Nähert man sich der alten Hansestadt Halberstadt, am Nordrand des Harzes gelegen, beeindrucket immer wieder die Stadtsilhouette mit ihren in den Himmel ragenden Kirchentürmen, die auch auf dem Absenderfreistempel der Stadt zu sehen ist. 
Die beiden hoch aufragenden Türme gehören zum gotischen Dom St. Stephanus und St. Sixtus, die beiden unterschiedlich hohen sind die Türme der Martinikirche und die vier niedrigen gehören zur Liebfrauenkirche. Die Geschichte des Halberstädter Domes geht bis auf Kaiser Karl den Großen zurück. Damit ist der Dom älter als jeder andere im Osten Deutschlands. Ursprünglich war der Sitz des Bistums in Osterwieck, doch schon bald wurde es nach Halberstadt verlegt. Angeblich soll Karl der Große diesen Platz 804 selber bestimmt haben.

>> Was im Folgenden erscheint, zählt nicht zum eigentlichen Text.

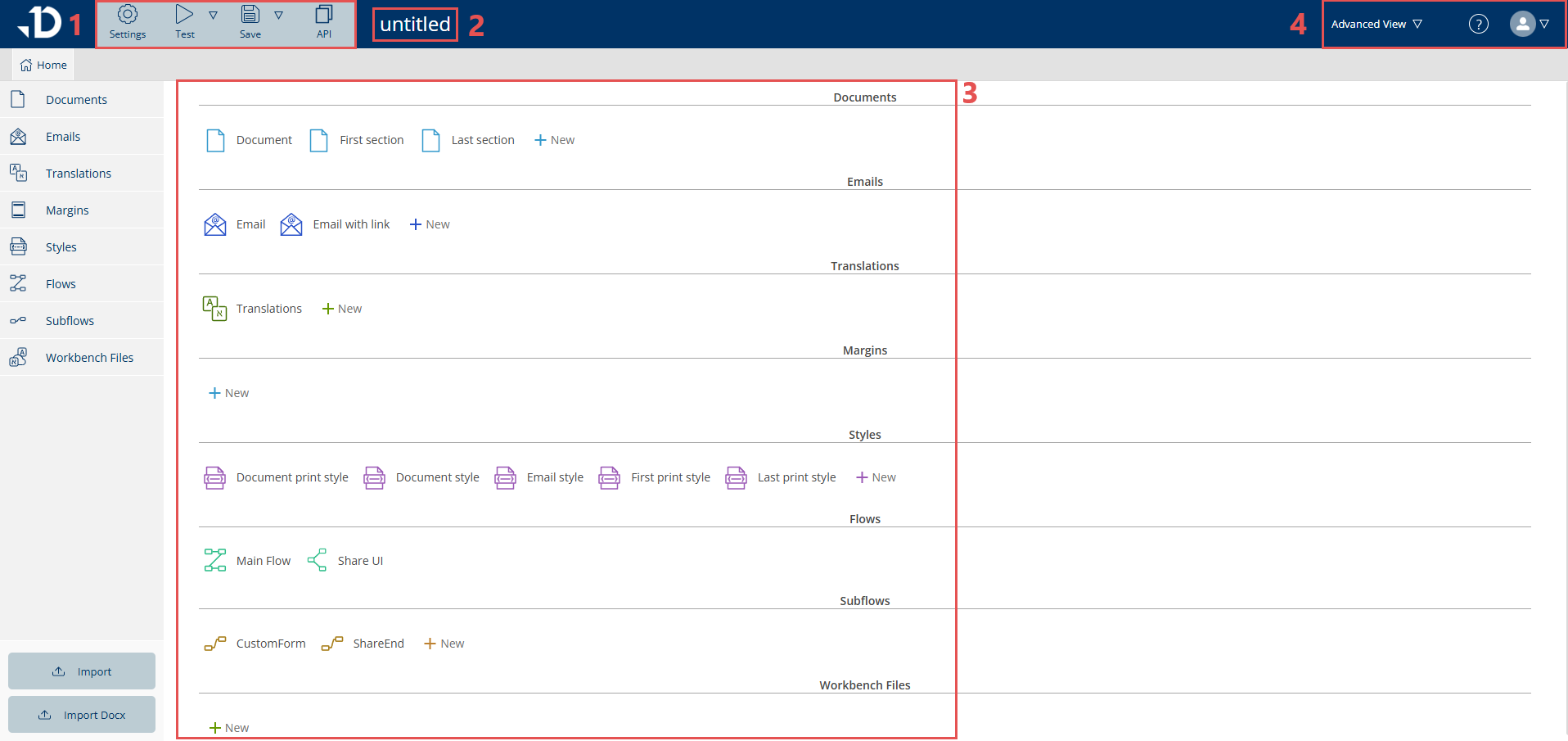This screenshot has width=1568, height=741.
Task: Expand the user account menu
Action: pos(1530,24)
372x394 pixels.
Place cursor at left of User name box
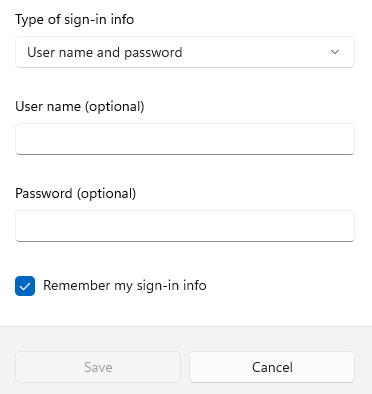point(23,139)
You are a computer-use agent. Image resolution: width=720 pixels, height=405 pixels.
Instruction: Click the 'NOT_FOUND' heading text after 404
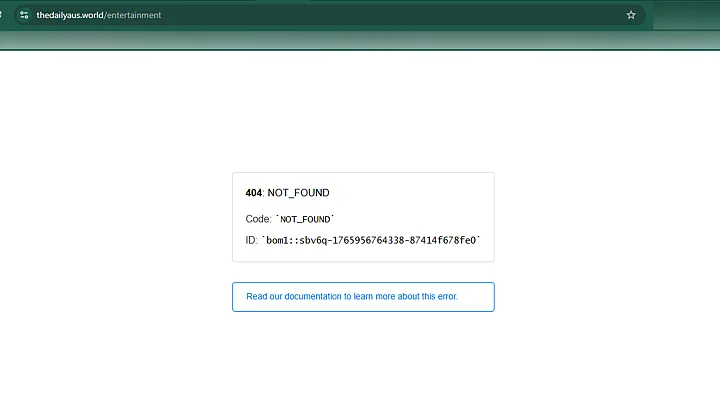point(298,193)
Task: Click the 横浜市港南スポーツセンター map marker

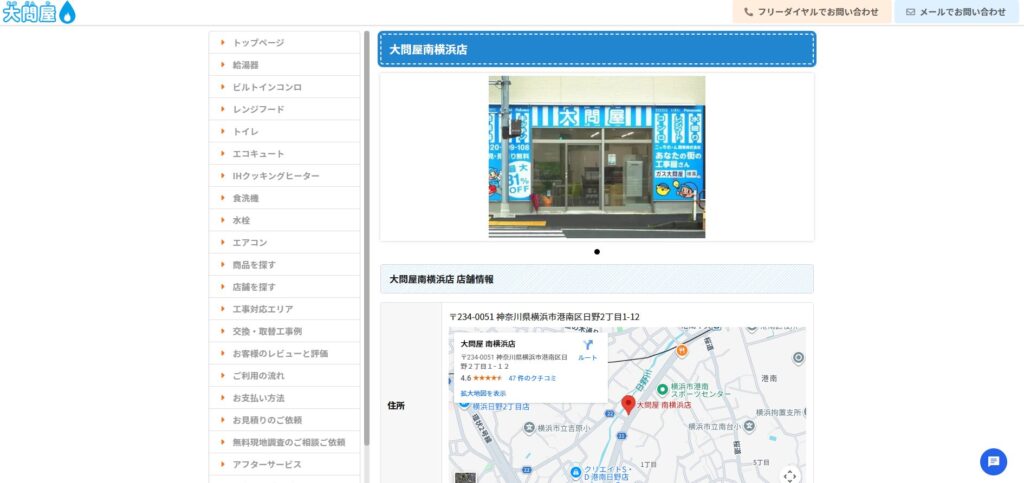Action: click(661, 388)
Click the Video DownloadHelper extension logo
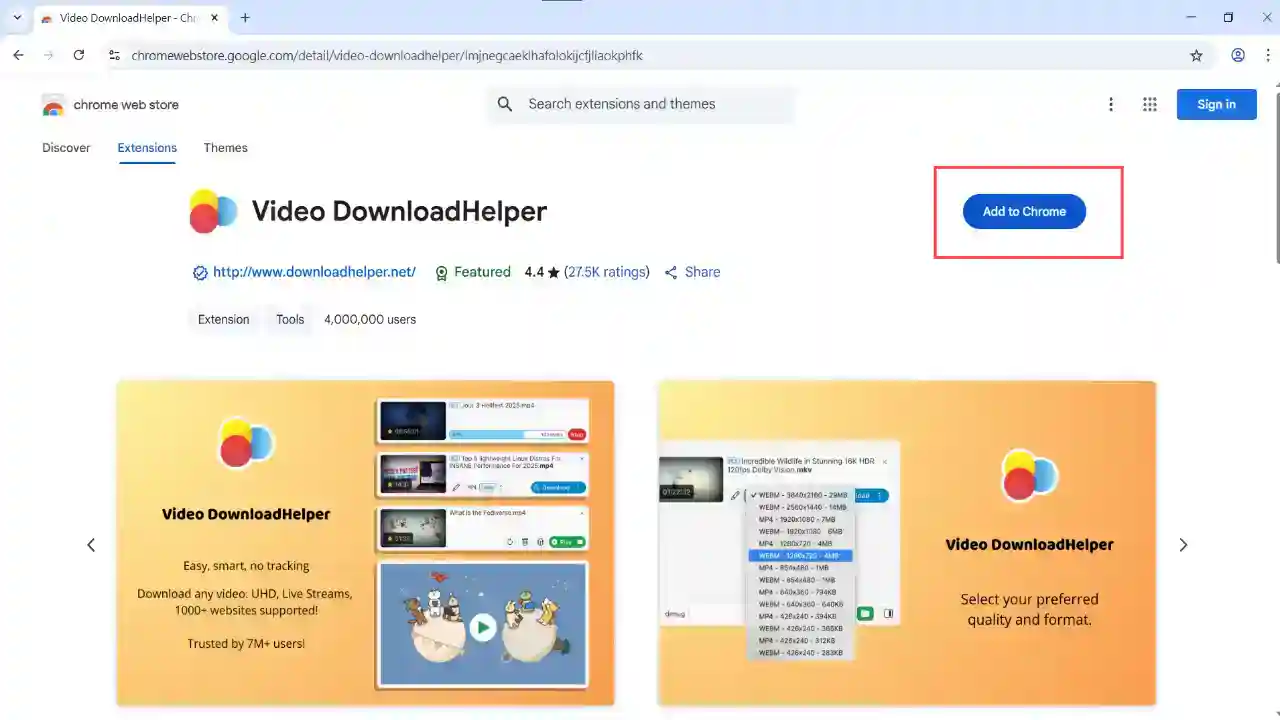This screenshot has width=1280, height=720. 212,211
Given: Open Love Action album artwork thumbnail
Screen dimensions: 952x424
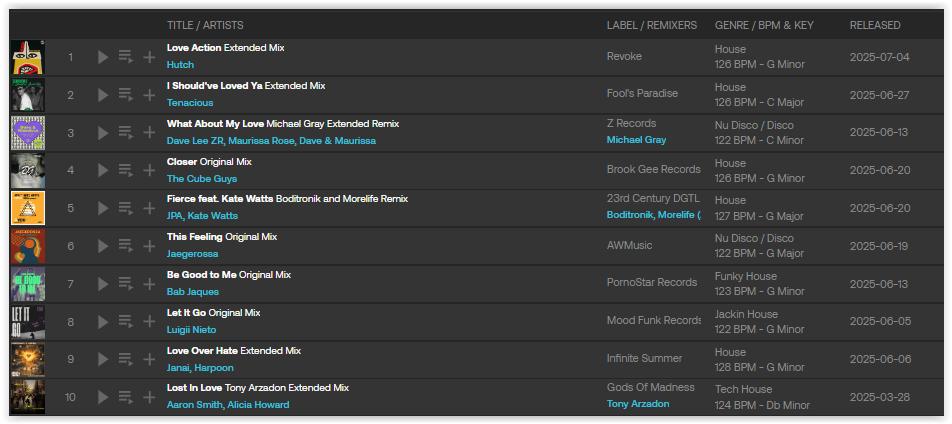Looking at the screenshot, I should (28, 57).
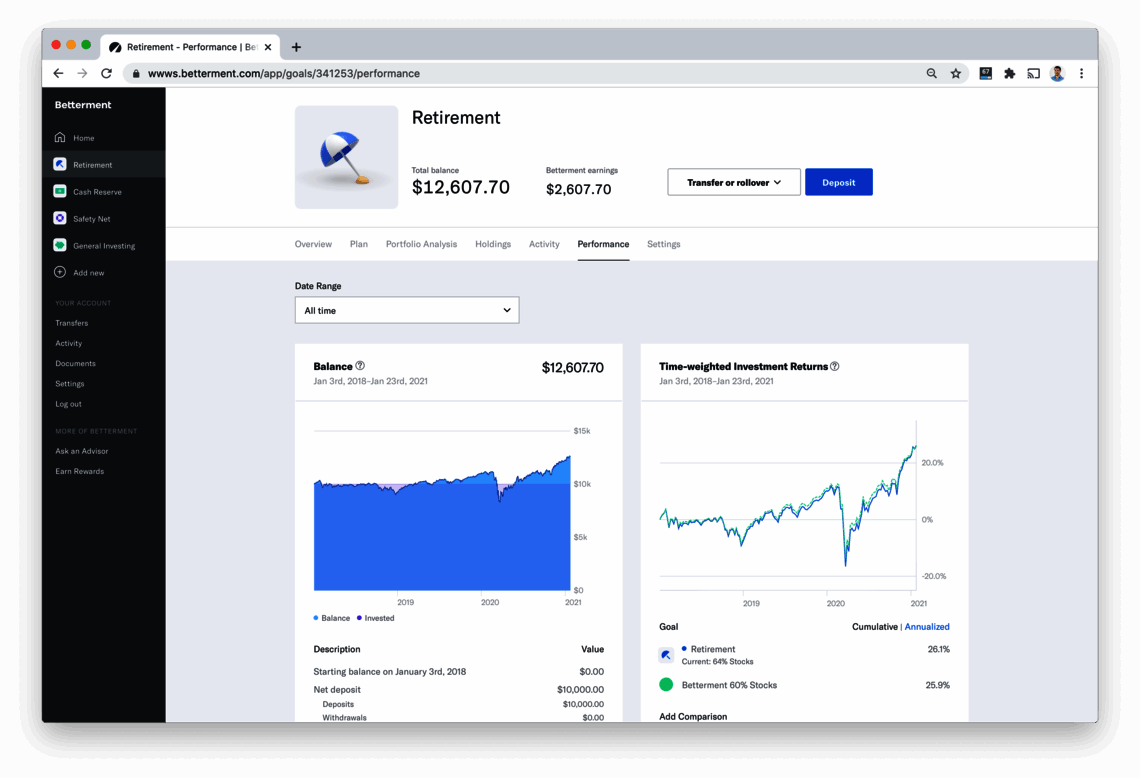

Er hat angeblich auch die Grenzen des Bistums festgelegt. Sicher ist aber, dass die erste Urkunde des Bistums im Jahre 814 durch Kaiser Ludwig den Frommen, den Sohn Karls, ausgestellt wurde.

Die Lage des Bischofssitzes war günstig. Südlich der reichen Magdeburger Börde und am Kreuzungspunkt verschiedener Straßen gelegen, konnte sich das Bistum rasch entwickeln. Eine der Hauptaufgaben war die Missionierung der Slawen, die östlich von Elbe und Saale, also nicht weit von Halberstadt entfernt, lebten. Im Jahre 859 konnte der erste, karolingische Dom geweiht werden. Mit der Gründung des Deutschen Reiches 919 entwickelte sich das Nordharzgebiet zum Zentrum des Reiches. Die Könige waren hier zu Hause und im nahen Quedlinburg entstand mit der Pfalz der wichtigste Aufenthaltsort der ottonischen Herrscher. Die Stellung des Halberstädter Bischofs verstärkte sich dadurch noch weiter. Das zehnte Jahrhundert brachte für das Bistum zwei schwere Schläge, im Jahre 965 brach der karolingische Dom zusammen und im Jahre 968 gründete Kaiser Otto I. das Erzbistum Magdeburg. Den Einsturz des Domes konnte man überwinden und bereits im Jahre 992 wurde anlässlich eines Hoftages in Halberstadt der zweite, jetzt ottonische  Dom geweiht. Viel schwerer wirkte sich die Gründung des Erzbistums Magdeburg aus, denn das Bistum Halberstadt hatte umfangreiche Gebiete abzutreten und verlor seine führende Stellung in der Ostmissionierung. Es wundert also nicht, dass im gesamten Mittelalter immer ein Konkurrenzkampf zwischen Halberstadt und Magdeburg bestanden hat. 989 erhielt Halberstadt auch das Markt-, Münz- und Zollrecht und entwickelte sich zur selbständigen Stadt.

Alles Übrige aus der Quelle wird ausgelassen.